◆ EXERCISE: In the entries below, copy only the lines from the one that contains "Task: Go to the Store setup step" through the last line, exactly, and omit any pictures.

◆ TASK INPUT:
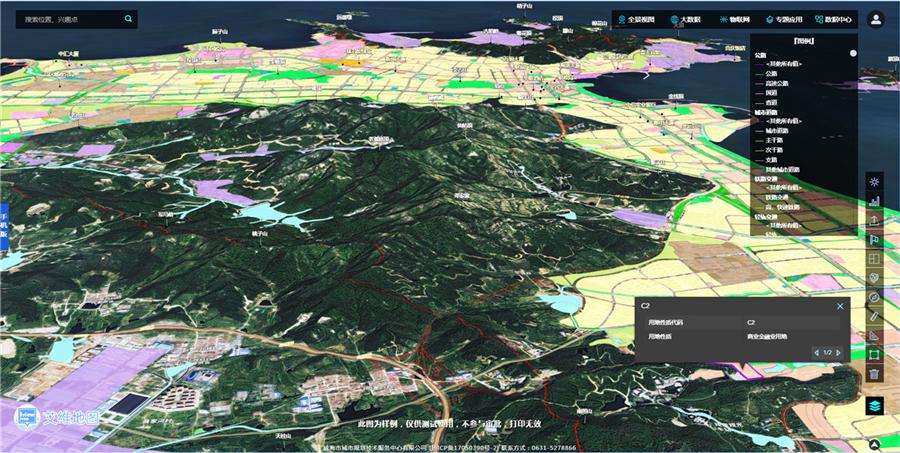Open the 专题应用 menu
Image resolution: width=900 pixels, height=453 pixels.
point(782,19)
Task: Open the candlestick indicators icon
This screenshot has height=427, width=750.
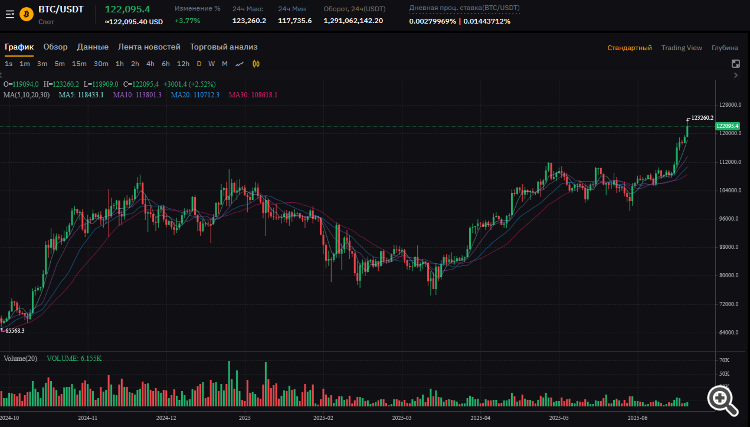Action: (256, 63)
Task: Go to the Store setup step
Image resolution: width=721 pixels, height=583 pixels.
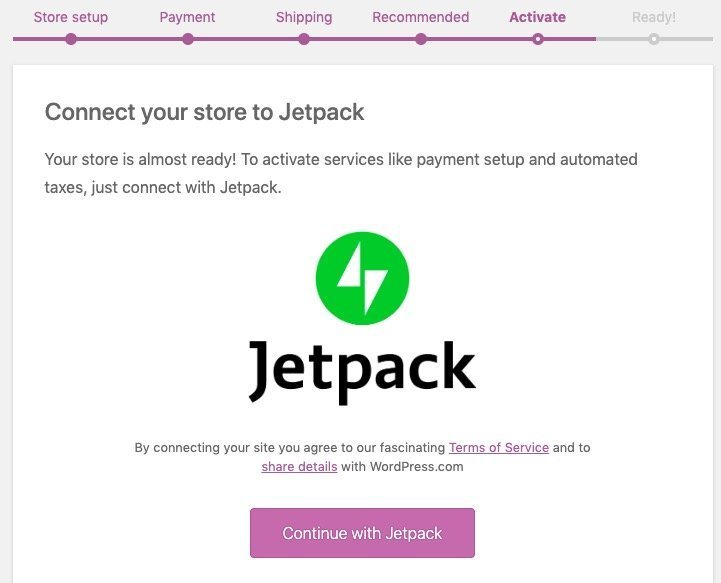Action: [70, 17]
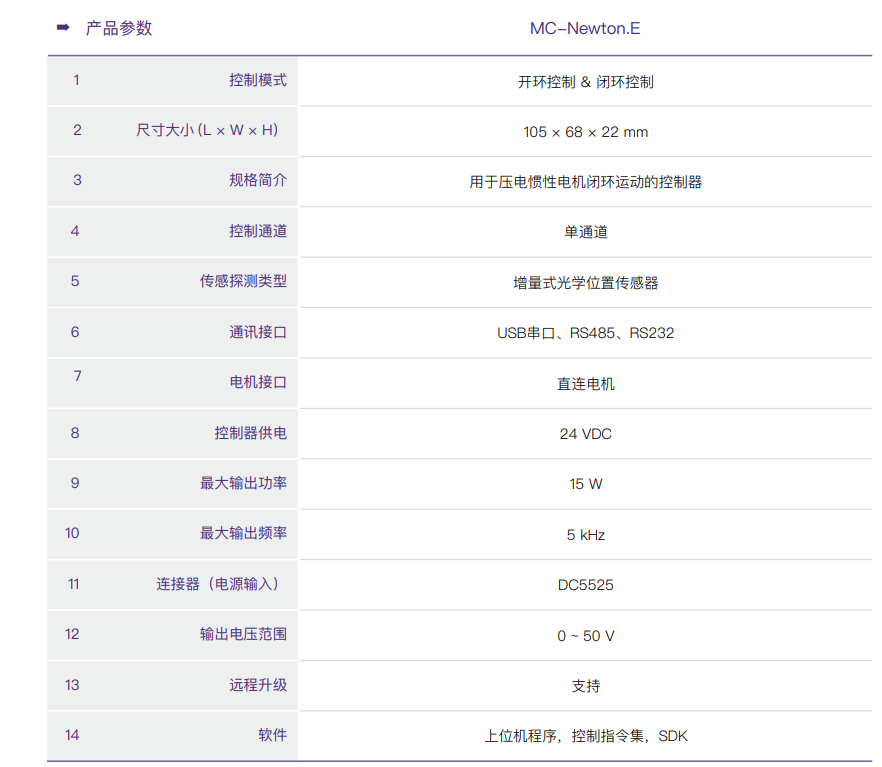
Task: Click the 开环控制 & 闭环控制 value
Action: click(x=585, y=82)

◆ EXERCISE RESULT:
Task: Go to the Store setup step
Image resolution: width=721 pixels, height=583 pixels.
Action: [70, 17]
Task: Click the 开环控制 & 闭环控制 value
Action: click(x=585, y=82)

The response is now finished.